Part of the problem here might be perception of the scale of skills. People look at 20% and think, rubbish at hitting things with swords. Like Scarborn said this is the skill of the warrior class, it is all relative. 20% is when compared to the non nobility actually quite a high livel of skill, its is just relatively low vs those of the nobility with exceptional skill.

The math may not work out (it's a complicated equation, too, so I don't see it being done for a while), but Leadership training in academies does have an impact on how well your troops perform and therefore how often you win. Leadership, of course, is also gained during battle, but when I started, I was told that getting it higher via the academy would be a smart move. So it would actually be pretty interesting to see an academy realm vs. a no academy realm, from an... academic standpoint. (Thank you, thank you.)

Inputs to such an equation would be:
  • Time spent training
  • Gold spent training
  • Average Leadership level attained
  • Impact Leadership has on combat
  • Time committed to engage in battle

Essentially, you'd look for a common ground: How much does Leadership % translate into combat effectiveness vs. throwing in real gold and time. Input #5 would need to be finagled to determine how the time resources "lost" to training could be used in combat effectiveness... Assuming you need a minimum of 4 hours remaining to reach any destination on a single turn, you could maybe count that input as "hours beyond 8 used per turn".

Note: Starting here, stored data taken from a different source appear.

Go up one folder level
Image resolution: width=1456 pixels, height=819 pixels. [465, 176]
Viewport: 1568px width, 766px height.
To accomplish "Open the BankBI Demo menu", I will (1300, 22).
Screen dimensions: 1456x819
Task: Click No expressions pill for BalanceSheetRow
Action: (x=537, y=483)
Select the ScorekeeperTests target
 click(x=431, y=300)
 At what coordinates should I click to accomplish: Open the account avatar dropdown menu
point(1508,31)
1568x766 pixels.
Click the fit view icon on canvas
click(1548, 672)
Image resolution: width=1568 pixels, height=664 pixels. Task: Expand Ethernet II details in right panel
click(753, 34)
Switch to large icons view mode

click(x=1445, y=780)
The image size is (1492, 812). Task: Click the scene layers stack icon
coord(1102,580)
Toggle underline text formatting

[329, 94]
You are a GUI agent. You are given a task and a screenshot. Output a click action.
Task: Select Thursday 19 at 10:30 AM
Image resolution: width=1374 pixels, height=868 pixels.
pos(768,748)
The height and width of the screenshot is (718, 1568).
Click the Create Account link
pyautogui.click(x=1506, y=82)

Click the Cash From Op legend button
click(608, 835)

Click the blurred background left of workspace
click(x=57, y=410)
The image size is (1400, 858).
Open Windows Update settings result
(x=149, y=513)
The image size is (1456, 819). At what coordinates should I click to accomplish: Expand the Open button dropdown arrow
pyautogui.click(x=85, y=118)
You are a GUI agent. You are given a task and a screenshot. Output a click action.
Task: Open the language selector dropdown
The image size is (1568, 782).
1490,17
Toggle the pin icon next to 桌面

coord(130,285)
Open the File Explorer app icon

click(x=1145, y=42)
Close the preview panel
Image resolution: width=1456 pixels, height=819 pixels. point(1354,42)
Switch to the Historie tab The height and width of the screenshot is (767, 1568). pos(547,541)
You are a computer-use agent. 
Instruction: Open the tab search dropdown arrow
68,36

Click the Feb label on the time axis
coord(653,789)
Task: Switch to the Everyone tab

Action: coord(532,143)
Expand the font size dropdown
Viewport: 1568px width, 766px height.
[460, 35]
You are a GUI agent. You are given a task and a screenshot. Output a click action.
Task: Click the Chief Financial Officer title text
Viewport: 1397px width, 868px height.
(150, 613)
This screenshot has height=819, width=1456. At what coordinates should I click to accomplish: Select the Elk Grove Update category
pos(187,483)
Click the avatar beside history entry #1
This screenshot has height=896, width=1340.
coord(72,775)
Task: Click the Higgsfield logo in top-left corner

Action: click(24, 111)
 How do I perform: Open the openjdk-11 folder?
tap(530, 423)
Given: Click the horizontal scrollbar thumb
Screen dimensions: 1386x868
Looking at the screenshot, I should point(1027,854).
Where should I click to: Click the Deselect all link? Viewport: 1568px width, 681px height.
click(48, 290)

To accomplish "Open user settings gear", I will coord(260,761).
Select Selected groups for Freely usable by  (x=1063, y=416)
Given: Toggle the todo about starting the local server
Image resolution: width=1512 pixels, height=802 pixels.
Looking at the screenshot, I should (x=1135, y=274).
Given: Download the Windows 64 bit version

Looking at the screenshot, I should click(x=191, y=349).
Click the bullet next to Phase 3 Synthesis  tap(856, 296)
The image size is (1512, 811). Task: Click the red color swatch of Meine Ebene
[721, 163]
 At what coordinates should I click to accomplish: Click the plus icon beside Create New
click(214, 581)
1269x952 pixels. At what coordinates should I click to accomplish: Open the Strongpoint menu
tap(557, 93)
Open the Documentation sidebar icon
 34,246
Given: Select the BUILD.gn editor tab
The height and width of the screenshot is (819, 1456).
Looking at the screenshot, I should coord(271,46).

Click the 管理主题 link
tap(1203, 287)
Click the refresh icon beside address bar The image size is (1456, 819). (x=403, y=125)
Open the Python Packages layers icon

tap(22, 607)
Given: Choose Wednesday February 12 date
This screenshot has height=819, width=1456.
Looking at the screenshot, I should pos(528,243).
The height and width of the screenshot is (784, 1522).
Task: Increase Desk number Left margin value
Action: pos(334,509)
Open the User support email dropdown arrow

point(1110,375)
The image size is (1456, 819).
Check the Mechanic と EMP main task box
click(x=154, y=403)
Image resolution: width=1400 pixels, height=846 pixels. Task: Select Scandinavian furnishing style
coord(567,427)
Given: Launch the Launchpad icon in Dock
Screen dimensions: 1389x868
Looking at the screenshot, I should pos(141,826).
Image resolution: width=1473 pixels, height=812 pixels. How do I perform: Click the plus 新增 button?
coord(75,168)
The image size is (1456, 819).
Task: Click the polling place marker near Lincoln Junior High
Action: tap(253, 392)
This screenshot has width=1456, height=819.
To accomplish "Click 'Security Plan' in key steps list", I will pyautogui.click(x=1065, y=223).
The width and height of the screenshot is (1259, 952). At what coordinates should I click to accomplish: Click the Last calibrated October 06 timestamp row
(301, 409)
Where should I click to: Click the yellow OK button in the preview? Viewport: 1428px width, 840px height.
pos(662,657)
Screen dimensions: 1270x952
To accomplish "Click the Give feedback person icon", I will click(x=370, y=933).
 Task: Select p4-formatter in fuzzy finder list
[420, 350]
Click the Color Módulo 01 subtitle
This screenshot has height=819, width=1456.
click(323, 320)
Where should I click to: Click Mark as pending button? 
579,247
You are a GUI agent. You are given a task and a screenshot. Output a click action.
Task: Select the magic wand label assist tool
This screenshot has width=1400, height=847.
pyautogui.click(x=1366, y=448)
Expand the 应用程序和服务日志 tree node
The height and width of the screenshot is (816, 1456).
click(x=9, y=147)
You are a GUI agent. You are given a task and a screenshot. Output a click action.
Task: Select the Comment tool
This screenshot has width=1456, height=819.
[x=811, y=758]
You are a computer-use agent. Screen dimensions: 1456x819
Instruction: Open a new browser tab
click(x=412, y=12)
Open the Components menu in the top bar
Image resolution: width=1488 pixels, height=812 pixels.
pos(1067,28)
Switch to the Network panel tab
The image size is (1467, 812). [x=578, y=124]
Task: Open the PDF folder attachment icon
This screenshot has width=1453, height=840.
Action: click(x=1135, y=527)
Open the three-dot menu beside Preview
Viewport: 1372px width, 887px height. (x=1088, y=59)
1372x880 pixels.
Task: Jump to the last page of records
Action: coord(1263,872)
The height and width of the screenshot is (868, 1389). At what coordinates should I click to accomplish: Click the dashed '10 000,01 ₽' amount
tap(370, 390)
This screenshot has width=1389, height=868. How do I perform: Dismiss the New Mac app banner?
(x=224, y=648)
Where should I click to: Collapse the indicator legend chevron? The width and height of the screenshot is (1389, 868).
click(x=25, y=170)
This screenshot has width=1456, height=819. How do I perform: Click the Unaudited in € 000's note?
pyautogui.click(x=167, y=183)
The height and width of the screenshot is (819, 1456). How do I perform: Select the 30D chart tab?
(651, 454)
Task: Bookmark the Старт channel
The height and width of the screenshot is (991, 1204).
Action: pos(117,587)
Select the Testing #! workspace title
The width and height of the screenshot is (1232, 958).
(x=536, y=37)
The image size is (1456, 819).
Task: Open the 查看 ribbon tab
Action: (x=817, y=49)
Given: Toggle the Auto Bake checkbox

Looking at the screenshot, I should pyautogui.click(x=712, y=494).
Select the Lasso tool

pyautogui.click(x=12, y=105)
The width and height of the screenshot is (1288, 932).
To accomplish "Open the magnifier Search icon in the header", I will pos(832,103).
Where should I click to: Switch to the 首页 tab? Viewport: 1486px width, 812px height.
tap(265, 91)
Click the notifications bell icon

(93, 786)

Sorry I just like these math things sometimes.

That would get much closer to reality, but perhaps be difficult to convey to the player what stage of training they are up to and how they may best advance their skill. Considering what Scarborn has said about being of the warrior class I am reconsidering my previous statement about battle advancement of skills. If we assume that our characters have trained from birth, then they are already proficient. Perhaps a good starting position is to increase the chance of skill gain from battle and see what effect that has?